Would you print the whole listing again, exactly?

• • • • • • •

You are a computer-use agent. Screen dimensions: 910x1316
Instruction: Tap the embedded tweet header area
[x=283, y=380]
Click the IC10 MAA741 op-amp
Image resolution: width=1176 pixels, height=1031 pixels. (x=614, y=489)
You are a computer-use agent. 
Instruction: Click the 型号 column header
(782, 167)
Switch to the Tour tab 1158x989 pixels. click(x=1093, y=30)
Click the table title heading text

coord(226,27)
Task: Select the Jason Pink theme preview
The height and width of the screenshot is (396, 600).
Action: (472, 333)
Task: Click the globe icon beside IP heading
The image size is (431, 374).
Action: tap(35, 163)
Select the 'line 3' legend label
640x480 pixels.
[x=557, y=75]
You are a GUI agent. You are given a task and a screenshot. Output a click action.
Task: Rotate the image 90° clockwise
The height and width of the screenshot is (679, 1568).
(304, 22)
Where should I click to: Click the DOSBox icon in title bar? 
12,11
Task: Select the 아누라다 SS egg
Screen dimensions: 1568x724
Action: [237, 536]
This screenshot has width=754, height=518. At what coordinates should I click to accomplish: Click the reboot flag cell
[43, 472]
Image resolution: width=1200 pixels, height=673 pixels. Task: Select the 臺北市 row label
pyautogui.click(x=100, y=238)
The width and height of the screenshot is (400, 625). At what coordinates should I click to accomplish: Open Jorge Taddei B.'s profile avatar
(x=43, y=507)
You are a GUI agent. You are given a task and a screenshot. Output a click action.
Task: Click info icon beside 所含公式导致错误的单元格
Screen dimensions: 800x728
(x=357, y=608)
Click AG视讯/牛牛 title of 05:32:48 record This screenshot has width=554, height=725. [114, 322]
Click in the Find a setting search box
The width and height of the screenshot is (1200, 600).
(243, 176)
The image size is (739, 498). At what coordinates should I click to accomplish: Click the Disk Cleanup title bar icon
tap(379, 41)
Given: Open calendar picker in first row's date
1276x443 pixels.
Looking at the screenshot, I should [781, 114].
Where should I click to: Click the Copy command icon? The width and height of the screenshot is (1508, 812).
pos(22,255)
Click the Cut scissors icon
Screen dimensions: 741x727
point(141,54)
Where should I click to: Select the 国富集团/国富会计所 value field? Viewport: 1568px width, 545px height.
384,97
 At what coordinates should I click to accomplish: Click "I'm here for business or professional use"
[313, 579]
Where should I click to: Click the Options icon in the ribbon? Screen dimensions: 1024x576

• • • • • • •

▶ TASK OUTPUT
You are a computer-use agent. Screen dimensions: 910x1316
Instruction: Tap the embedded tweet header area
[x=283, y=380]
Click the IC10 MAA741 op-amp
Image resolution: width=1176 pixels, height=1031 pixels. (x=614, y=489)
You are a computer-use agent. 
Instruction: Click the 型号 column header
(782, 167)
Switch to the Tour tab 1158x989 pixels. click(x=1093, y=30)
Click the table title heading text

coord(226,27)
Task: Select the Jason Pink theme preview
The height and width of the screenshot is (396, 600).
Action: (472, 333)
Task: Click the globe icon beside IP heading
The image size is (431, 374).
Action: tap(35, 163)
Select the 'line 3' legend label
640x480 pixels.
[x=557, y=75]
You are a GUI agent. You are given a task and a screenshot. Output a click action.
Task: Rotate the image 90° clockwise
The height and width of the screenshot is (679, 1568).
(304, 22)
Where should I click to: Click the DOSBox icon in title bar? 
12,11
Task: Select the 아누라다 SS egg
Screen dimensions: 1568x724
Action: [237, 536]
This screenshot has width=754, height=518. At what coordinates should I click to accomplish: Click the reboot flag cell
[43, 472]
Image resolution: width=1200 pixels, height=673 pixels. Task: Select the 臺北市 row label
pyautogui.click(x=100, y=238)
The width and height of the screenshot is (400, 625). At what coordinates should I click to accomplish: Open Jorge Taddei B.'s profile avatar
(x=43, y=507)
You are a GUI agent. You are given a task and a screenshot. Output a click action.
Task: Click info icon beside 所含公式导致错误的单元格
Screen dimensions: 800x728
(x=357, y=608)
Click AG视讯/牛牛 title of 05:32:48 record This screenshot has width=554, height=725. [114, 322]
Click in the Find a setting search box
The width and height of the screenshot is (1200, 600).
(243, 176)
The image size is (739, 498). At what coordinates should I click to accomplish: Click the Disk Cleanup title bar icon
tap(379, 41)
Given: Open calendar picker in first row's date
1276x443 pixels.
Looking at the screenshot, I should [781, 114].
Where should I click to: Click the Copy command icon? The width and height of the screenshot is (1508, 812).
pos(22,255)
Click the Cut scissors icon
Screen dimensions: 741x727
point(141,54)
Where should I click to: Select the 国富集团/国富会计所 value field? Viewport: 1568px width, 545px height.
384,97
 At what coordinates should I click to accomplish: Click "I'm here for business or professional use"
[313, 579]
Where should I click to: Click the Options icon in the ribbon? Screen dimensions: 1024x576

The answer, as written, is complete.